Library Journal‘s best debuts of Fall 2018 & Winter 2019 include these 7 Macmillan titles:

A BORROWING OF BONES by Paula Munier
Both traumatized by war, retired soldier Mercy Carr and her bomb-sniffing Belgian Malinois Elvis are running in the Vermont woods when Elvis discovers an abandoned baby, which brings in state game warden Troy Warner and his search-and-rescue Newfoundland. An LJ Mystery Debut of the Month; read for “the believable dogs, the touches of humor, the independent, determined Mercy, and well-crafted characters.” (LJ 9/1/18)

HEARTS OF THE MISSING by Carol Potenza
Pueblo police sergeant Nicky Matthews investigates the suicide of a young woman linked to missing Fire-Sky tribal members who need intervention or their spirits will be condemned to wander.

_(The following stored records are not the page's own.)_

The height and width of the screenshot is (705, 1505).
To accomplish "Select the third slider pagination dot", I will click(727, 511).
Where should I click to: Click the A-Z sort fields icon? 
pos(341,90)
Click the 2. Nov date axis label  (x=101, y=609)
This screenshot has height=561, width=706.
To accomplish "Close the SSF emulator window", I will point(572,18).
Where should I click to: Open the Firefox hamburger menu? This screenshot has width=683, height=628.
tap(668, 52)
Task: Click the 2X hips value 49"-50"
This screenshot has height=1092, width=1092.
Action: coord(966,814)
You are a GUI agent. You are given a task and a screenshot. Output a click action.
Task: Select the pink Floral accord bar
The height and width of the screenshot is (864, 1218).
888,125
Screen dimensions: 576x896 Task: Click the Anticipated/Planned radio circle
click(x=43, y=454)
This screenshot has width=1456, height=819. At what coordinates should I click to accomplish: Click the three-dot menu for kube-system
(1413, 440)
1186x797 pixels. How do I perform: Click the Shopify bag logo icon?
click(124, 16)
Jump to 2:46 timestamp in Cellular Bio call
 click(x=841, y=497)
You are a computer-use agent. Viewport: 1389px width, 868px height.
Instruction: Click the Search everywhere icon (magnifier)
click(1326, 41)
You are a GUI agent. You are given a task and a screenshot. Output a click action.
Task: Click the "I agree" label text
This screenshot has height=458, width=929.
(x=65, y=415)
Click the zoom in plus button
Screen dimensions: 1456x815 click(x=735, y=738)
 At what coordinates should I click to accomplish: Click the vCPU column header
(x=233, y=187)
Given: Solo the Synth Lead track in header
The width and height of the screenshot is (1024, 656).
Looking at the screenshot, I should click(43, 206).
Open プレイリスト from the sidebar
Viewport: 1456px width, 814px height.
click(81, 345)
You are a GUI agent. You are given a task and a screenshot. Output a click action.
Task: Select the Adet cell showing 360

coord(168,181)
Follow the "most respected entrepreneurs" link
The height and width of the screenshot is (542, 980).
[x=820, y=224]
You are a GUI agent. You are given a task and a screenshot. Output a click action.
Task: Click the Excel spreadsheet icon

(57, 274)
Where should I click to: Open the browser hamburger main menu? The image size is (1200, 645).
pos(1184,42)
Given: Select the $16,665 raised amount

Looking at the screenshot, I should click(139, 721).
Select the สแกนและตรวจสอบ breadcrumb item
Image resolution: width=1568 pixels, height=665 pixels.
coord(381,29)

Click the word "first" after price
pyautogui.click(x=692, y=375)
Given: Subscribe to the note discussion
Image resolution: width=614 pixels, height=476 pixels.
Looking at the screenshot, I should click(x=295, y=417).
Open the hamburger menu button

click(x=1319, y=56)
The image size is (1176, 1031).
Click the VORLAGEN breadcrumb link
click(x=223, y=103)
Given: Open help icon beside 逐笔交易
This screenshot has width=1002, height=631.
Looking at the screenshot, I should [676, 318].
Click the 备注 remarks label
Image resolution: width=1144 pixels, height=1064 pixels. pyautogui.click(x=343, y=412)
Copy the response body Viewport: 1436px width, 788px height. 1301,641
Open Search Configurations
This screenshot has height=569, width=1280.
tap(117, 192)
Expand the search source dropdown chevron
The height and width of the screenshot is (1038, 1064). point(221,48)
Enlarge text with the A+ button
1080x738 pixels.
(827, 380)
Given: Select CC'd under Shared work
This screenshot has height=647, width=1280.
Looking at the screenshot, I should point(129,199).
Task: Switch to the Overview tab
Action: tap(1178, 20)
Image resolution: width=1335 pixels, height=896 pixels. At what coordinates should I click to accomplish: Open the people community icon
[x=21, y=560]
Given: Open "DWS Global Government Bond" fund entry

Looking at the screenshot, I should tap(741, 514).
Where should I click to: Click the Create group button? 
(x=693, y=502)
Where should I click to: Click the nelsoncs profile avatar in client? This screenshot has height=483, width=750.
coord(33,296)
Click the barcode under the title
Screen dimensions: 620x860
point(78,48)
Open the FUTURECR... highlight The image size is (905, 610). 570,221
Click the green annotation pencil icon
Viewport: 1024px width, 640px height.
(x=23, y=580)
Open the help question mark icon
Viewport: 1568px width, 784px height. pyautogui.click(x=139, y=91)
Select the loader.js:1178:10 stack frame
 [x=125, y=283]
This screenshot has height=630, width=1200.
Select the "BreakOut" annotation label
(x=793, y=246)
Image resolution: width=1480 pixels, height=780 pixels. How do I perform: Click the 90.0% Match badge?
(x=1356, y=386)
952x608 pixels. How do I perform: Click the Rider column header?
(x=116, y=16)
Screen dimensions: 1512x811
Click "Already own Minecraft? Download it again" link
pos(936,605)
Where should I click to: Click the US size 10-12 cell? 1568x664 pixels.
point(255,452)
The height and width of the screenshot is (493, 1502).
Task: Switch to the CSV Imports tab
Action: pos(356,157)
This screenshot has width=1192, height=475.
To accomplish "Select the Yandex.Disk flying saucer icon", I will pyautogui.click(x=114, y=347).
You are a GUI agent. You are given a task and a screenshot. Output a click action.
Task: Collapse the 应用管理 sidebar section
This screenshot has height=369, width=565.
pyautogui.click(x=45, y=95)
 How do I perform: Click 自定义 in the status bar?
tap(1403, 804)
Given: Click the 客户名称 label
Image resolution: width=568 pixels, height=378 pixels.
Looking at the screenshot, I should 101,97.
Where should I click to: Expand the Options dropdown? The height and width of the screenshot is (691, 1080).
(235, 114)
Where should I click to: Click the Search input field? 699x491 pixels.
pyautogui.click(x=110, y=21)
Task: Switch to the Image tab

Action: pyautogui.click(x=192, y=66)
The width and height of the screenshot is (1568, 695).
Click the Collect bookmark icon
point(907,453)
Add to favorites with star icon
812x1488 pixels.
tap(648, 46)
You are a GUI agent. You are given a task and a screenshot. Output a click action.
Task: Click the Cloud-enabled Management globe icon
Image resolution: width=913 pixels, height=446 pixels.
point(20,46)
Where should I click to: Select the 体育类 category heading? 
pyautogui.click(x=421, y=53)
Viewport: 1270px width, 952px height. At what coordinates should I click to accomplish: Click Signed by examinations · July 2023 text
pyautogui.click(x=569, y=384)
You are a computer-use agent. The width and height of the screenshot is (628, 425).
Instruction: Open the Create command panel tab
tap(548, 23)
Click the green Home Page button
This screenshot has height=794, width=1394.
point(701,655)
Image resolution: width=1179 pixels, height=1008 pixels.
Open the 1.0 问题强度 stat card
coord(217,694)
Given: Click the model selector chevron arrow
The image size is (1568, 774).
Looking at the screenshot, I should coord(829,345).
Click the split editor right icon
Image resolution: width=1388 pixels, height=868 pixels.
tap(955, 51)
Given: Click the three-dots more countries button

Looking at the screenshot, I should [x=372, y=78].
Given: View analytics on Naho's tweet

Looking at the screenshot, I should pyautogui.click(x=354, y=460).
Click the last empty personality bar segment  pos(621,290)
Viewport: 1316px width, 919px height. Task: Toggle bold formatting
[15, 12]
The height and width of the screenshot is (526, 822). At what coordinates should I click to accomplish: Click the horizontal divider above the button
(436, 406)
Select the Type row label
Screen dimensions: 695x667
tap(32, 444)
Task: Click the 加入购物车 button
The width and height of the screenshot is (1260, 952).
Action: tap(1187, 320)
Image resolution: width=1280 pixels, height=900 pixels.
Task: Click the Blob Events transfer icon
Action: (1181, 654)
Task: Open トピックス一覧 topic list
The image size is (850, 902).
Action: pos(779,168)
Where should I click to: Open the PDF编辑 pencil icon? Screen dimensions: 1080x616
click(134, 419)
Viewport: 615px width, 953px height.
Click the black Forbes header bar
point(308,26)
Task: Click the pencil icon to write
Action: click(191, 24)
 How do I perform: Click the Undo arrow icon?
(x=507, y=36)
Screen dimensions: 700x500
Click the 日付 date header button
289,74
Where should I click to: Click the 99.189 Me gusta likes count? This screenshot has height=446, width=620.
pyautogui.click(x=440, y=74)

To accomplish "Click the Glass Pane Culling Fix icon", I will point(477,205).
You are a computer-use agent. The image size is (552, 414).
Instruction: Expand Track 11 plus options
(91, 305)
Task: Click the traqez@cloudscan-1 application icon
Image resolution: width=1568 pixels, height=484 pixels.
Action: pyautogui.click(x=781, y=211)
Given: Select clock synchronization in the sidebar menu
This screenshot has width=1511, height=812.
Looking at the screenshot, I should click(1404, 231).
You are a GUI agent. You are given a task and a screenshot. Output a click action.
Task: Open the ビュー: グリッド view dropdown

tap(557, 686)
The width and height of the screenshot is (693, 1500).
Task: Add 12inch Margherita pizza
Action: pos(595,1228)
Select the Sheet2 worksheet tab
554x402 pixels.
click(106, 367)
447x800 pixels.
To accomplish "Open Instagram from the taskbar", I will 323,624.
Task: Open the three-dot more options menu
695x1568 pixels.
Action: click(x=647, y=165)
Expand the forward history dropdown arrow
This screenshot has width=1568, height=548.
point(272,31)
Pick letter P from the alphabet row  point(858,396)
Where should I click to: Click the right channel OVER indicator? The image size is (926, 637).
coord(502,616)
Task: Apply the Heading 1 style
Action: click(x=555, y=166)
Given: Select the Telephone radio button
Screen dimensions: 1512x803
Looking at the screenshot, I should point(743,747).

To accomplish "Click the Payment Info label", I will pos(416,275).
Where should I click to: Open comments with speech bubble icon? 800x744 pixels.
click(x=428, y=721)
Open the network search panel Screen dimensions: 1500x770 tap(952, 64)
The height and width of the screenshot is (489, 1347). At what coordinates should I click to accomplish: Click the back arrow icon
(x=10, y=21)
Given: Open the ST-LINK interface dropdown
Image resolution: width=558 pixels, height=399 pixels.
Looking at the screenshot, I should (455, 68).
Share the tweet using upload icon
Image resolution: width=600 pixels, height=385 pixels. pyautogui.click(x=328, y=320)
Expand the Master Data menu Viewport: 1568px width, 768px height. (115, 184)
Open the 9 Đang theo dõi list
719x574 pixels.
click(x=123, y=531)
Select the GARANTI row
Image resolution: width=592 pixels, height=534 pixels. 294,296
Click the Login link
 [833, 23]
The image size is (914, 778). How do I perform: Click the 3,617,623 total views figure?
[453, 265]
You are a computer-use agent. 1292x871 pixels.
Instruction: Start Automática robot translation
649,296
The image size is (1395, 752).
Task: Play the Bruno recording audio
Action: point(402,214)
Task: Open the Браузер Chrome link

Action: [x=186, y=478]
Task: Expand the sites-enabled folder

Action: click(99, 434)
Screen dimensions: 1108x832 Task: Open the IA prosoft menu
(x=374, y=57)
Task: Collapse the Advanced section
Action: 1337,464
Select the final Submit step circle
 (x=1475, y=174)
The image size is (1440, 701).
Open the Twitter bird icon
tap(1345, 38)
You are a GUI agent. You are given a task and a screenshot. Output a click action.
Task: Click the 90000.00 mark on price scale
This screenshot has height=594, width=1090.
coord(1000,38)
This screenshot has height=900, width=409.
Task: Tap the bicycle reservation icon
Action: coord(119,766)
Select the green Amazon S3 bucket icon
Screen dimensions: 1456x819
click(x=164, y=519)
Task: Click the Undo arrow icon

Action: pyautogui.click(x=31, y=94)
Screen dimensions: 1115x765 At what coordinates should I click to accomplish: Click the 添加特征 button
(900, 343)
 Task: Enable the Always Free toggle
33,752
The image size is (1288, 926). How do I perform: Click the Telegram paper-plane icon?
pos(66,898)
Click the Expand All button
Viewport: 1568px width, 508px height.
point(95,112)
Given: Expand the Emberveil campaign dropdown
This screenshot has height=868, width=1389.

Winner of the Tony Hillerman Prize; “this action-packed mystery…vividly evokes the beauty of the New Mexico landscape and its indigenous peoples.” (LJ 8/18)

WOMAN WORLD by Aminder Dhaliwal
Originally serialized through Disney animation director Dhaliwal’s Instagram account, this graciously illustrated graphic novel imagines a world where men have died out owing to a genetic defect and women are rebuilding society. Mostly black-and-white artwork (so the color bits really mean something); “it’ll be hard to find a funnier, more moving or original debut this year.” (LJ 9/1/18)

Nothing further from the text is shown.